B depends on A, D depends on C and E depends on B and D. In a job I'd like to run A, B and C, D in parallel:
-> A -> B _
-> C -> D----> E
where A and C run in parallel. Is there any way to execute E only iff B AND D were successful? Right now, looking at the Job metrics, E gets executed as soon as either B OR D are finished.
I just found http://forums.pentaho.org/showthread.php?t=75425 and it seems like it's not easily possible to achieve what I want.
I believe this can be done, but I don't have jobs big enough to really test this well, and it's awkward. Basically, you'll need 4 separate jobs in addition to your A,B,C,D, and E jobs. Let's call them Control Job, Job A_B, Job C_D, and Parallel Jobs.

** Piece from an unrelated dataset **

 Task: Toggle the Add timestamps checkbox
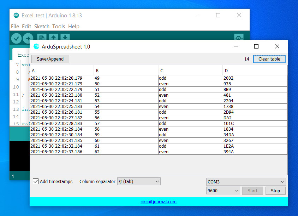click(x=36, y=181)
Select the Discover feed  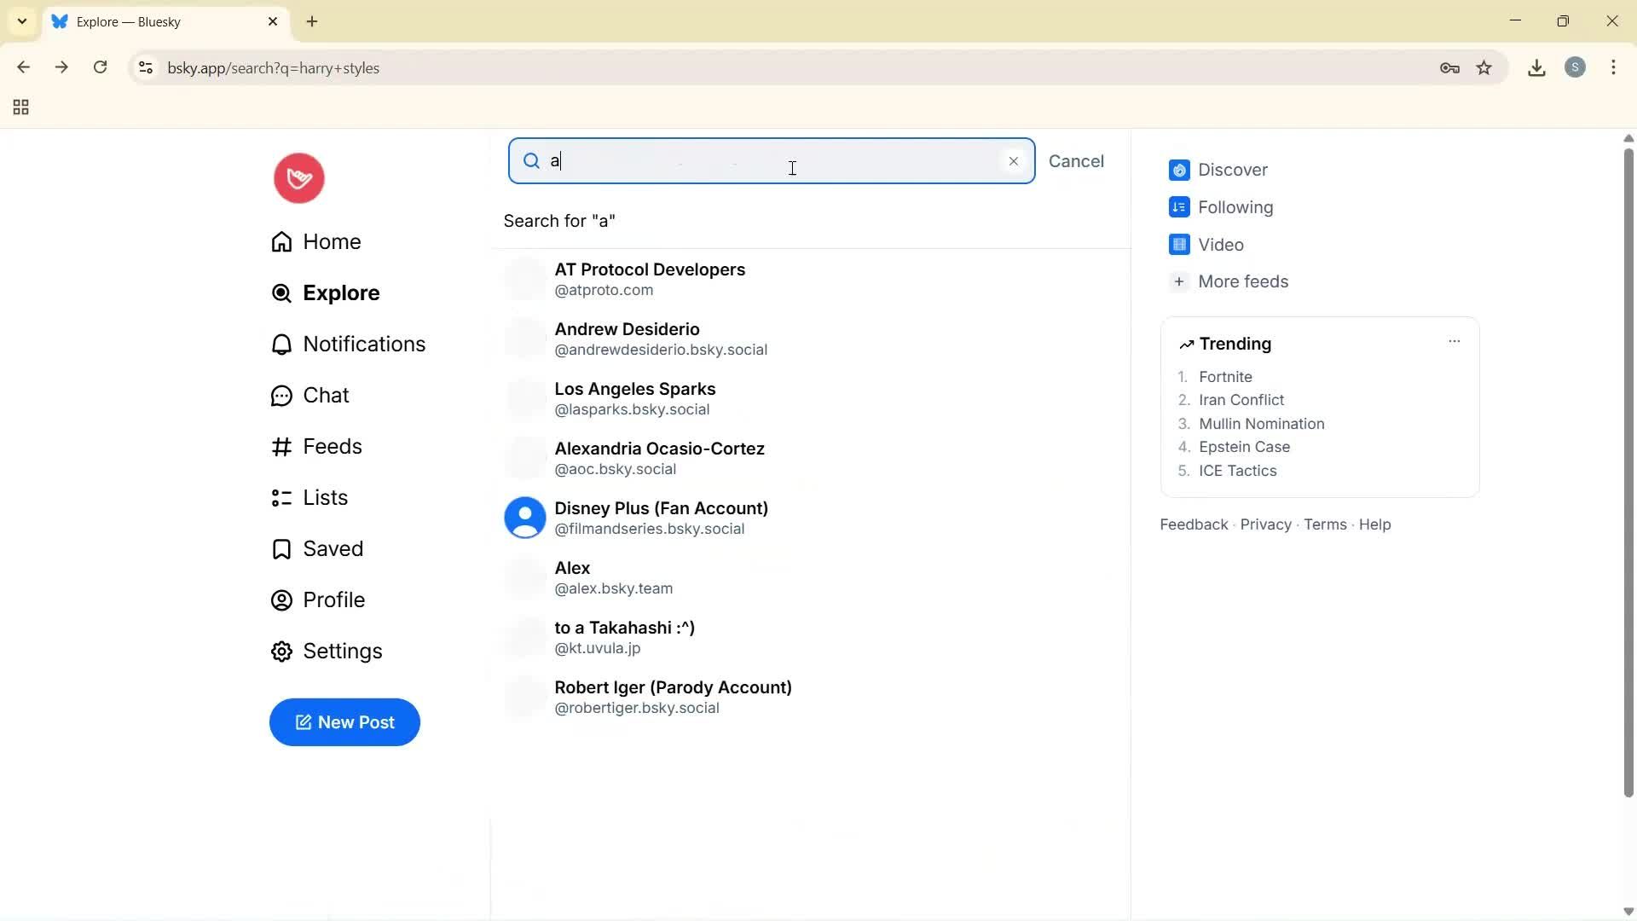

You set them up like this:
Control Job: start -> Parallel Jobs -> E Parallel Jobs: -> Job A_B start< (Set Start step to run next jobs in parallel) -> Job C_D Job A_B: start -> A -> B Job C_D: start -> C -> D
The key is that A -> B and C -> D need to be in their own job step to retain the dependency. Then Parallel Jobs makes sure both parallel paths have completed before allowing control to proceed to E.